Owing to the high information content about the biochemical composition of the sample, the implementation of Fourier-Transform Infrared Spectroscopy (FT-IR) in the clinic is currently under investigation by many researchers. Cancer biology with the use of histopathological models is one of the most explored application areas. Most of the publications show sensitivity of the method to be above 90%, however, it is still often not enough for clinical standards. Robust denoising techniques with an optimized classification model allow to shorten the experimental acquisition times which still are a bottleneck for FT-IR translation into the clinic. The main premise of this work is to evaluate denoising impact on classification results using spectral techniques: Savitzky Golay (SG), Wavelets (WV), Principal Component Analysis (PCA) and Minimum Noise Fraction (MNF); and spatial techniques: Deep Neural Network (DNN), Median Filter. Using denoising methods, especially MNF and PCA, gave significant improvement of the classification and prediction results. Moreover, the increase in pixel level accuracy for High Definition data (1.1 µm projected pixel size) was found to be dependent on the complexity of the histopathological class and reached even 43-44% level, while core level increase reached around 28%. Moreover, we investigated the impact of denoising methods on the spectral input to better understand the mechanism of such large improvement. The results presented here highlight the benefits and the importance of proper denoising for classification purposes of FT-IR imaging data.

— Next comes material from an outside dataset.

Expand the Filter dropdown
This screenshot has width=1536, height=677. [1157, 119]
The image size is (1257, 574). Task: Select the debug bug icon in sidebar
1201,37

Infrared nanospectroscopic mapping of a single metaphase chromosome.

The integrity of the chromatin structure is essential to every process occurring within eukaryotic nuclei. However, there are no reliable tools to decipher the molecular composition of metaphase chromosomes. Here, we have applied infrared nanospectroscopy (AFM-IR) to demonstrate molecular difference between eu- and heterochromatin and generate infrared maps of single metaphase chromosomes revealing detailed information on their molecular composition, with nanometric lateral spatial resolution. AFM-IR coupled with principal component analysis has confirmed that chromosome areas containing euchromatin and heterochromatin are distinguishable based on differences in the degree of methylation. AFM-IR distribution of eu- and heterochromatin was compared to standard fluorescent staining. We demonstrate the ability of our methodology to locate spatially the presence of anticancer drug sites in metaphase chromosomes and cellular nuclei. We show that the anticancer 'rule breaker' platinum compound [Pt[N(p-HC6F4)CH2]2py2] preferentially binds to heterochromatin, forming localized discrete foci due to condensation of DNA interacting with the drug. Given the importance of DNA methylation in the development of nearly all types of cancer, there is potential for infrared nanospectroscopy to be used to detect gene expression/suppression sites in the whole genome and to become an early screening tool for malignancy.